Hal itu disuarakan oleh dua orang mantan anggota komite Badan Regulasi Telekomunikasi Indonesia (BRTI), Kamilov Sagala dan Muhammad Ridwan Effendi.
"Perhitungan tarif interkoneksi yang diumumkan itu saya ibaratkan sebagai dagelan yang sama sekali tak lucu dari Kementrian Kominfo. Itu harus dibatalkan dan dihitung lebih transparan serta taat aturan. Masak pemerintah menabrak aturan yang dibuatnya sendiri," tegas Kamilov di Jakarta, Senin (8/8/2016).
SCROLL TO CONTINUE WITH CONTENT
"Hasil perhitungan ugal-ugalan ini pemangkasan biaya interkoneksi yang menabrak kebijakannya sendiri. Ini sudah anti demokrasi," sungut Kamilov yang kini menjabat Direktur Lembaga Pengembangan dan Pemberdayaan Masyarakat Informasi (LPPMI).
Dijelaskannya, jika merunut kepada Peraturan Pemerintah (PP) No 52/2000 tentang penyelenggaraan telekomunikasi pada pasal 22 ayat 3 diberi ruang upaya hukum sesuai peraturan perundangan yang berlaku.
"Jadi penetapan tarif interkoneksi ini apabila tidak memenuhi unsur transparansi dan keadilan bisa ditindaklanjuti melalui peradilan. Nah, sekarang kita tunggu ada yang mau bawa ke pengadilan atau tidak sebagai pembelajaran ke penguasa dalam mengambil sebuah kebijakan," tegasnya.
Sementara Ridwan yang kini menjabat Sekjen Pusat Kajian Kebijakan dan Regulasi Telekomunikasi ITB, mengungkapkan dalam perhitungan tarif interkoneksi terbaru pemerintah memaksa operator dominan menjual di bawah biaya jaringan.
"Saya mendukung jika Komisi Pemberantasan Korupsi (KPK) atau Kejaksaan mengaudit BRTI dan Kemenkominfo guna melihat proses perhitungan biaya interkoneksi tersebut.
"Sewaktu di BRTI, saya selalu terlibat dalam perhitungan tarif interkoneksi.

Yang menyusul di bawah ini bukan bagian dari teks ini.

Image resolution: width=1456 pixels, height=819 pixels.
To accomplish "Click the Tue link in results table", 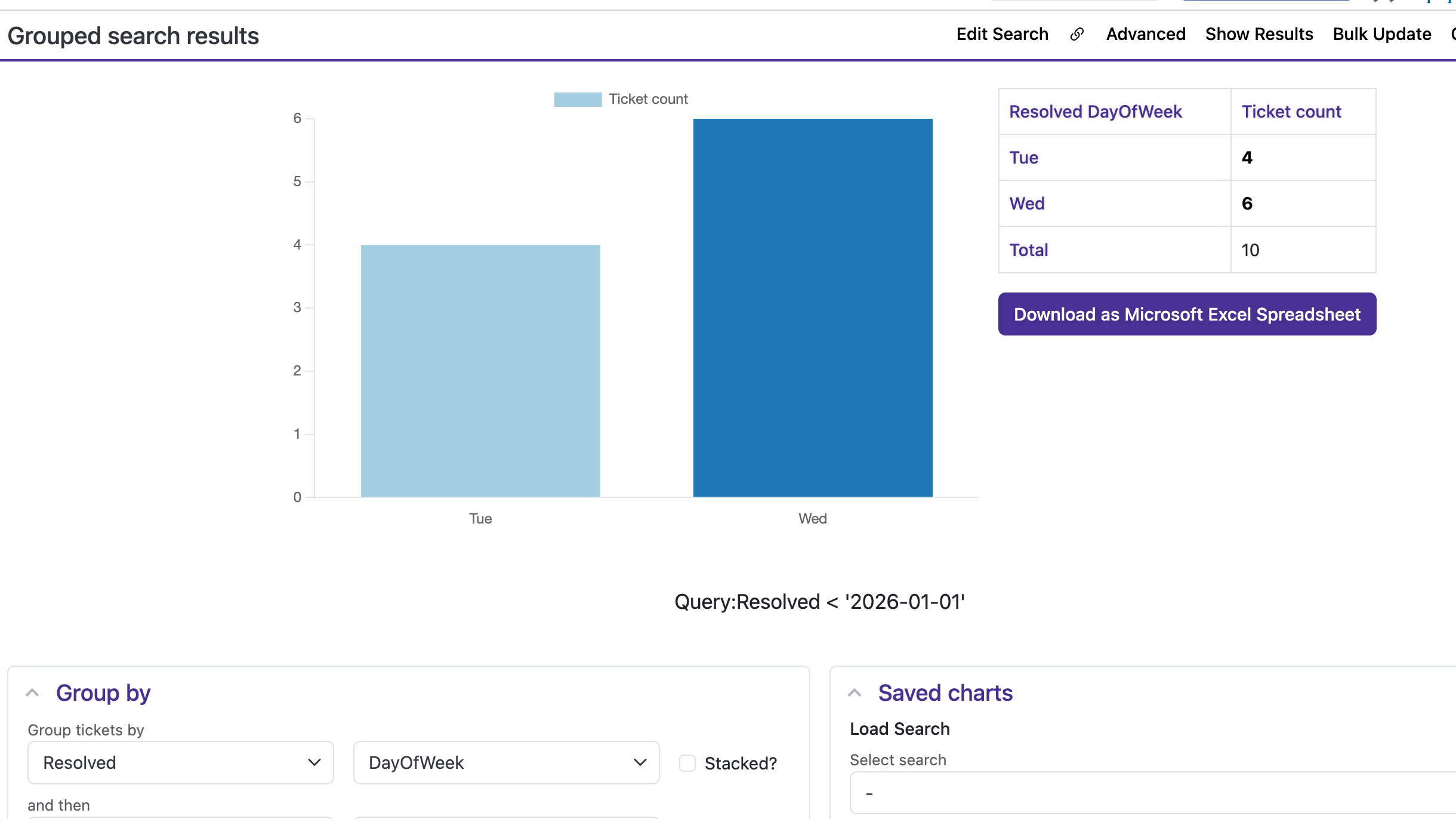I will point(1023,158).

Yang terakhir di saat-saat transisi masa jabatan saya, memang belum selesai, tapi kalau saya lihat kecenderungannya seharusnya minimal tetap atau bahkan naik," ungkap Ridwan.
Seperti diketahui, Kemenkominfo telah menyelesaikan perhitungan biaya interkoneksi tahun 2016 dimana menghasilkan penurunan secara rata-rata untuk 18 skenario panggilan dari layanan seluler dan telepon tetap itu sekitar 26%.

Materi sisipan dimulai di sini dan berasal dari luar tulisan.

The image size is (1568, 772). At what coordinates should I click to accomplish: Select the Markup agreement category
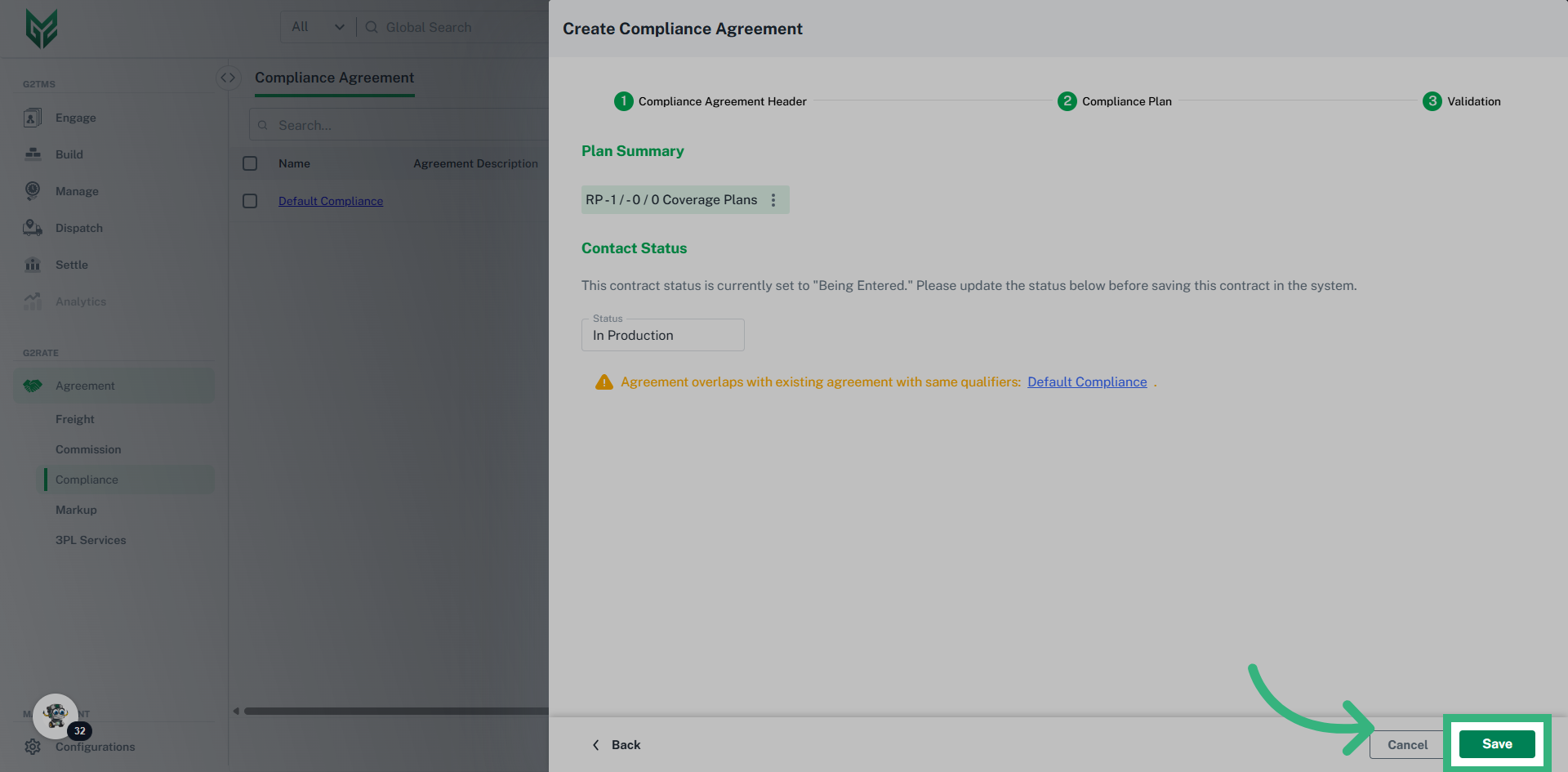pos(76,510)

Sebelumnya, tarif interkoneksi untuk panggilan lokal seluler sekitar Rp 250. Adanya perhitungan baru maka per 1 September 2016 menjadi Rp 204 per menit.
Bagi sebagian kalangan biaya ini cukup murah dibandingkan Jepang dan Filipina yang kondisi geografisnya tak jauh berbeda dengan Indonesia. Jepang memberlakukan biaya interkoneksi berkisar Rp 1.447 hingga Rp 2.108 per menit. Sedangkan untuk Filipina menetapkan Rp 1.184 per menit.
Dalam perhitungan terbaru ini regulator dianggap tak sejalan dengan dokumen konsultasi publik untuk tarif interkoneksi pada 2015 dimana ingin adanya regionalisasi tarif interkoneksi. Saat itu kebijakan ini dianggap angin segar karena hampir tujuh tahun, biaya interkoneksi dihitung secara nasional.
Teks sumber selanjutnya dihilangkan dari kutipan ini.